Under the vines, the herbicide sprayed on several days before is beginning to work. Absorbed by the foliage, transported deep into the roots of the weeds, it now kills. Only those plants sprayed are affected, and the herbicide has no activity in the soil, so later in the season new life will emerge, and by the harvest in the fall the strips of soil under the vines will be green again with grasses. For now, though, the vines grow better without the competition for soil moisture and nutrients. Later, at the end of the growing season, competition by the re-growing grass will change the way nutrients are carried and held by the vine, improving the quality of the wine grapes, and helping the vine establish itself for the winter.
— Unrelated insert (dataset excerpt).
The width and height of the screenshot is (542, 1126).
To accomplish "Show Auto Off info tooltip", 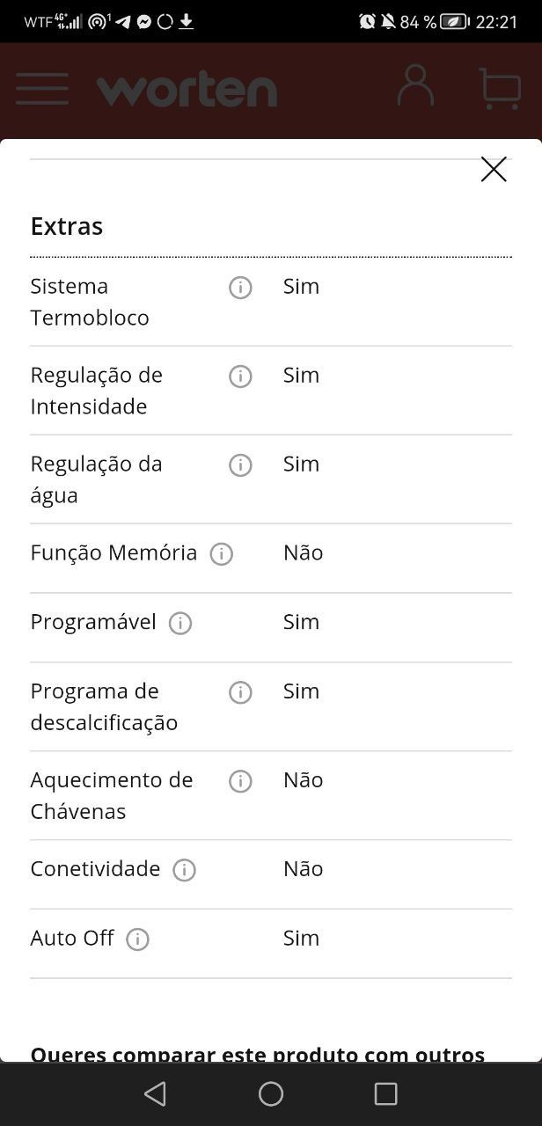I will [137, 940].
In another two weeks or so, when the buds have grown out to 2 or 3 inches in length, beyond the point where the cutworms and flea beetles like to feed on them, the grower will begin to spray the vines with sulfur, and copper and lime, to prevent outbreaks of foliage diseases like powdery mildew or downey mildew. These protective sprays will be repeated a few times during the summer, as weather dictates. And when the vine flowers in late June, a spray will be made to guard against diseases of the fruit, like botrytis and black rot. With each spray, nutrients are included, to feed the foliage, to supplement what the vine gets from the soil. These additions to the vine are timed to optimize the growth of the vine – to add nitrogen when the vine needs it to prepare for the next year’s crop, to add potassium when the vine can best utilize it to increase its ability to withstand winter’s cold, to add odd growth hormones from seaweed to loosen the grape clusters, making them less likely to be infected by fruit rots.
Each week the grower walks the vineyard, looking for signs of disease, or insect attack. A little he tolerates, knowing that it is futile to attempt to eradicate either disease or insect. He weighs the amount of damage the vines can tolerate, the population of the disease or insect, the patterns of growth, the distribution of disease and insect within the vineyard, the forecast weather for the coming days; he uses his knowledge of past years in this vineyard, with these vines, with these pests; with all this in mind he makes a decision to spray not at all, or soon, or to wait. He prefers, in general, to wait, trusting that the vineyard will remain balanced, that weather will cooperate, that pesky insects will be found by predatory insects.
Each day in the vineyard life ends in death, and each day’s death brings new life; as the earth revolves around the sun, the eternal wheel turns. This day in May, the grower finishes his tour of inspection, satisfied that all is well, that the season is unfolding as it should. This is a time of promise, the warm sun heating the soil and the vines, lighting the path of growth the vines will take in the coming months, drawing out the growing point, the tip of each vine shoot that pushes upward, always upward toward the sun. And the grower walks home, satisfied.